To a first approximation, I read it as "only use 'induction' in the tiny minority of cases where certain statistical techniques work, and define 'induction' as referring only to those statistical techniques which are similar to those used for guessing the number of blue marbles in an urn known to contain only red and blue marbles and from which we've randomly drawn a sample of marbles and know the total number of marbles." That looks to me like it might be an anti-inductivist position which rejects what ~all other inductivists are currently doing and claiming. It might be so limited that Popper would say "hey that is not what anyone means by 'induction'" rather than claiming to have refuted it. Popper (and me and DD) was not against basic statistics used in appropriate scenarios like randomly pulling colored marbles from urns and scenarios equivalent to that. But I'm not yet very clear on how limited this Peirce system is without extending it.

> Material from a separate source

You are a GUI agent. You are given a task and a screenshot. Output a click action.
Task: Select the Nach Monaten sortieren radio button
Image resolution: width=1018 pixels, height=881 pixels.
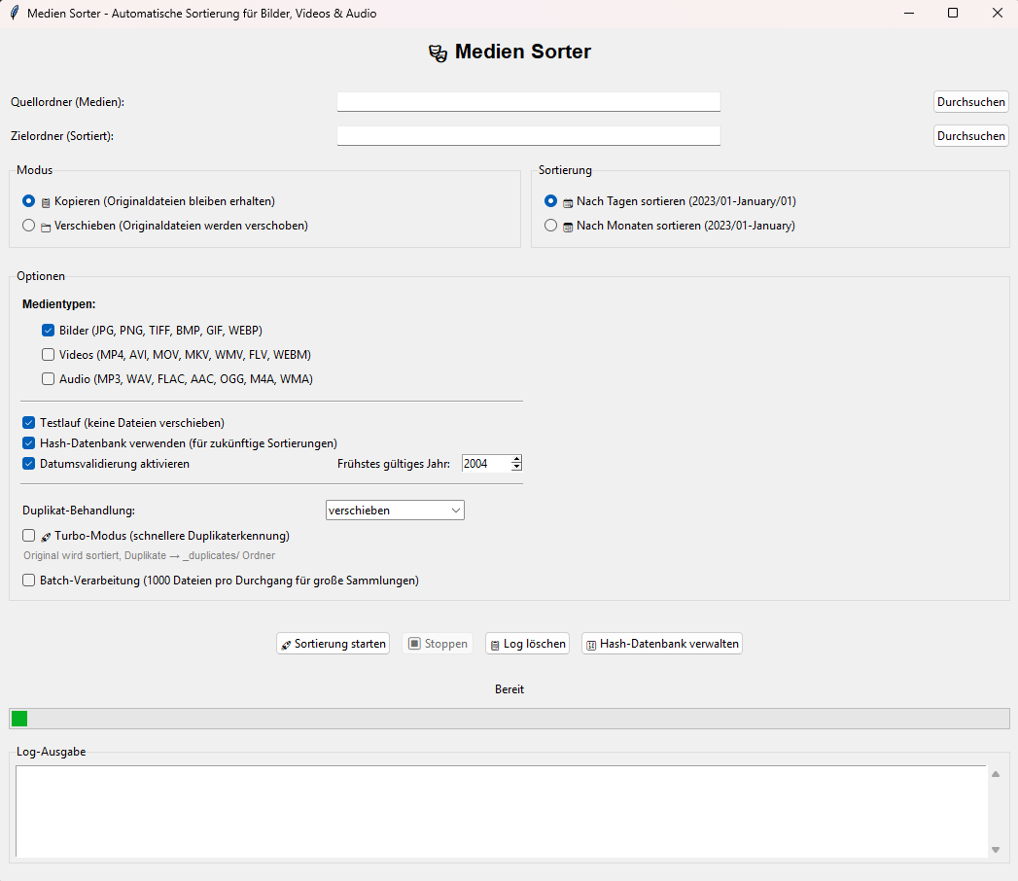pyautogui.click(x=551, y=225)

curi at 10:14 PM on July 7, 2019 | #12978 | reply | quote

i wrote the below to think through some of the Peirce stuff b/c the "proportions of occurrences *only*" idea was not familiar to me.

# Peirce’s Proportions of Occurrences “Induction”

Requires random samples. This generally requires being able to generate random integers, a finite population size, well-defined population elements (easy with marbles, harder with liquids), and knowledge of the population (e.g. a list of every population member). Sometimes knowledge of the population may be different, e.g. a person fills a bag with marbles and you don’t look in the bag, so you don’t know how many there are, but he told you it has some number of marbles which are all red or blue.

Random sampling of marbles can be done with or without replacement (meaning: do you put each marble back before pulling out another one?). This changes the math a bit. Also not knowing the number of marbles in the population prevents you from doing confidence estimates or knowing how big a sample you need.

Pierce’s idea is roughly: only use statistical methods in regards to scenarios equivalent to pulling random colored marbles from a bag and estimating what proportions in the population have each color. I believe this works OK with more than two colors. I think the number of colors should be much lower than the sample size.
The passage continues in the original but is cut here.